No verão, os pesquisadores observaram maior destaque para a produção de açúcares e carotenoides. Foi nessa estação que ocorreu o maior valor de betacaroteno registrado no estudo.

No inverno, por outro lado, houve maior retenção de determinados pigmentos e minerais, evidência de que o manejo do digestato precisa levar em consideração as condições ambientais, especialmente a disponibilidade de água e a época de cultivo.

Segundo o artigo, o material utilizado nos experimentos não apresentou elementos tóxicos nas análises realizadas e melhorou características relacionadas à fertilidade do substrato. Os autores também calcularam uma pontuação EcoScale de 89,8, indicador utilizado para avaliar aspectos de sustentabilidade e “química verde” do processo.

A proposta dos pesquisadores é construir uma cadeia integrada de aproveitamento da biomassa. Em uma etapa, o bagaço seria submetido à digestão anaeróbia para obtenção de energia na forma de biogás, e o digestato restante seria utilizado como biofertilizante.

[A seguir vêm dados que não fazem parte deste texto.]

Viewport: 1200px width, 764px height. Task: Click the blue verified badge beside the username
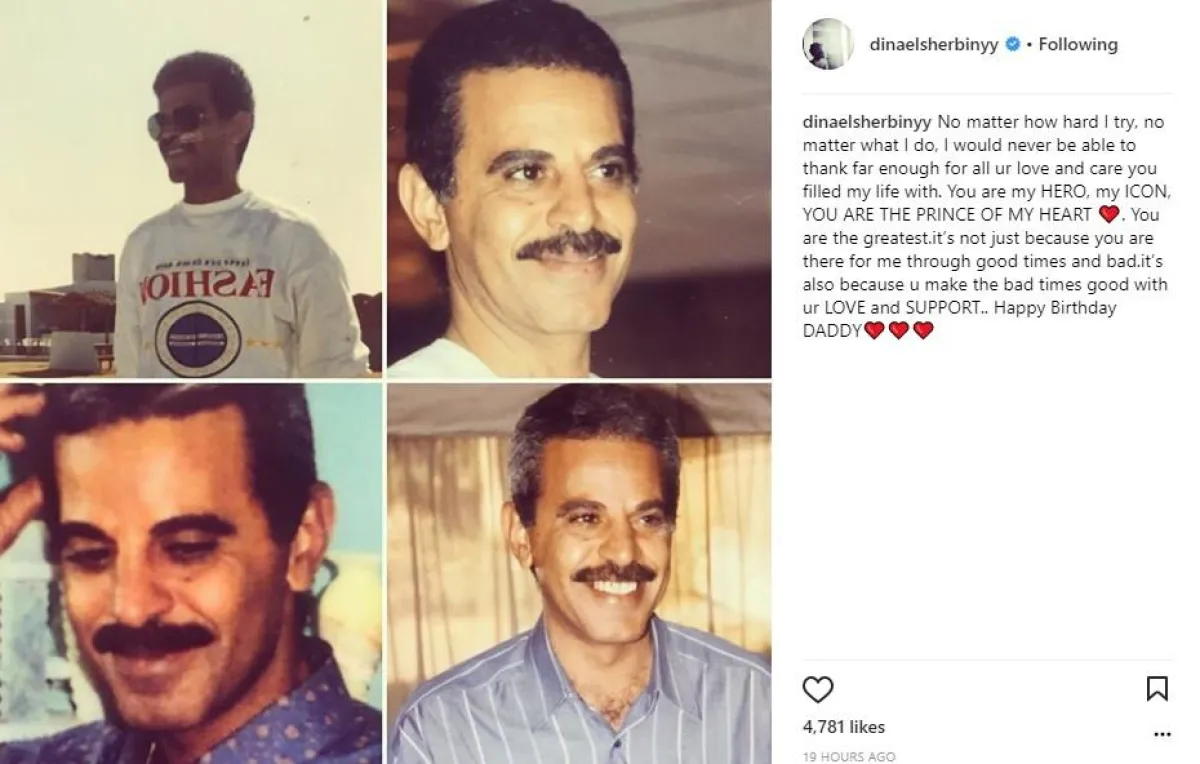coord(1012,44)
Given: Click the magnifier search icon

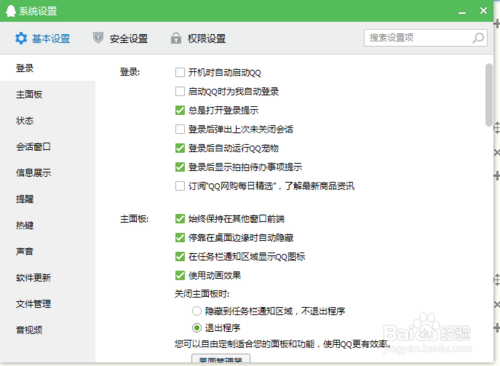Looking at the screenshot, I should (478, 38).
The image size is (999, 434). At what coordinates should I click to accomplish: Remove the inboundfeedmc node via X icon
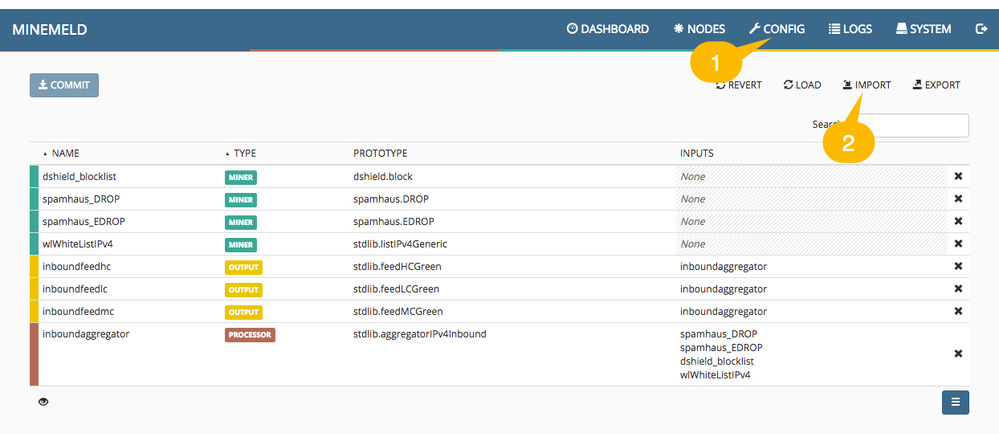pos(958,311)
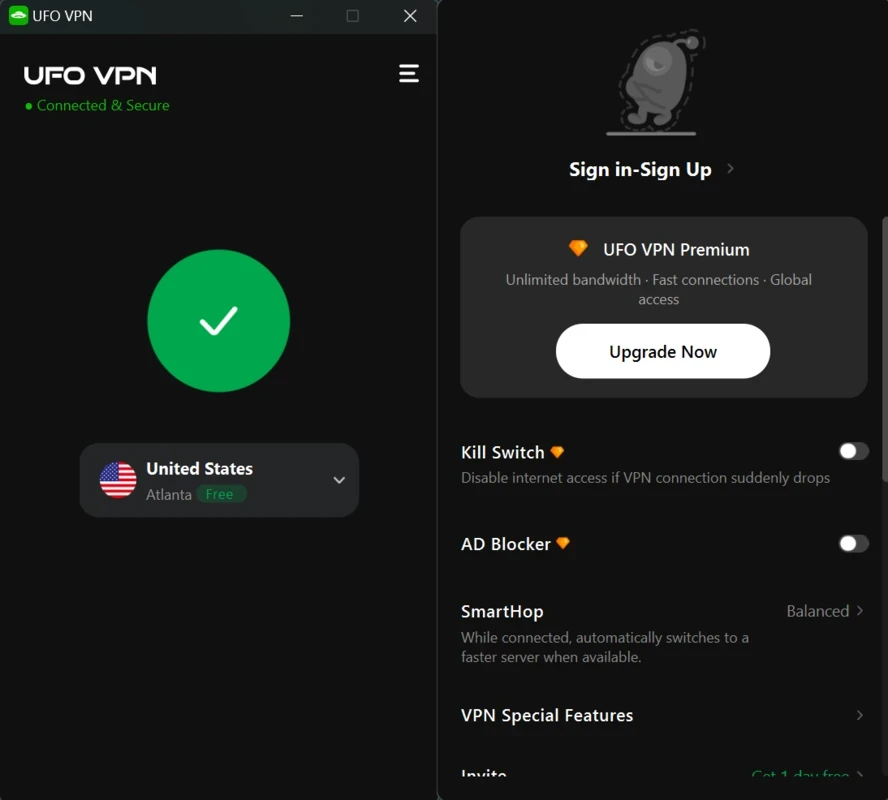This screenshot has height=800, width=888.
Task: Click the alien avatar profile image
Action: (658, 82)
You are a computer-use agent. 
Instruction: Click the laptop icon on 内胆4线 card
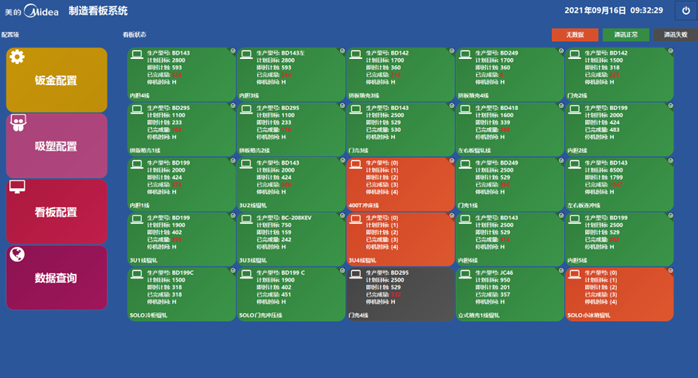coord(137,54)
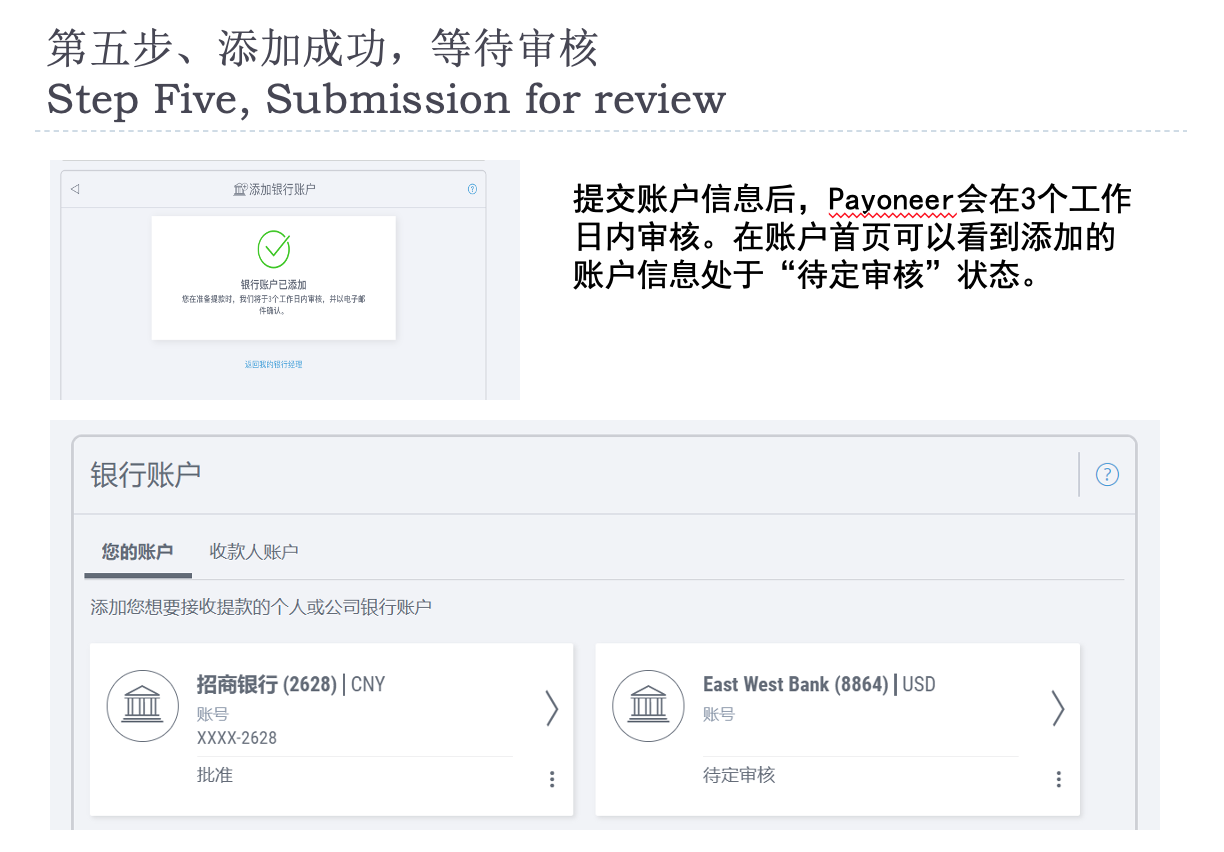Click the bank building icon for East West Bank

click(649, 706)
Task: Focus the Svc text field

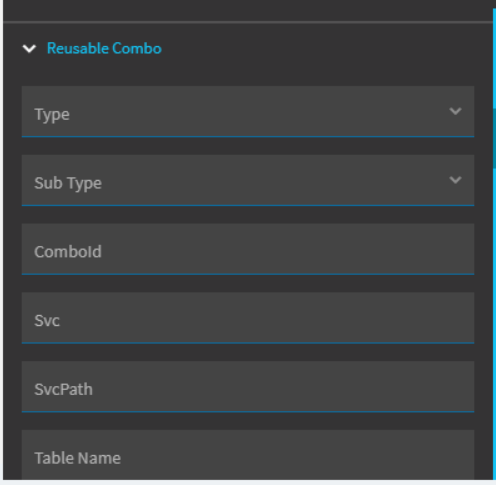Action: 248,318
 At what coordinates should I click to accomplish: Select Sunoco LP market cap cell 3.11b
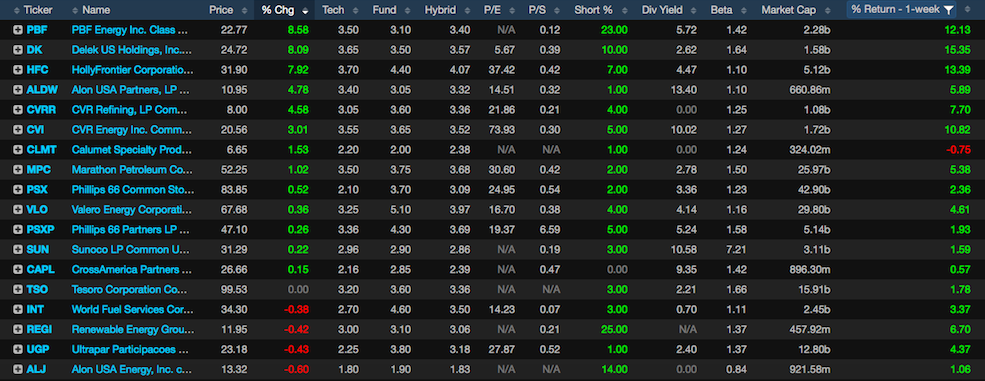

As flores produzidas poderiam, por sua vez, fornecer matéria-prima para alimentos, cosméticos ou outros produtos. Agora, a equipe também pretende avançar na extração de compostos de interesse das flores e dos resíduos, para produzir pigmentos naturais e antioxidantes específicos.

O próximo passo é descobrir se esse circuito de produção consegue funcionar de forma segura e economicamente vantajosa.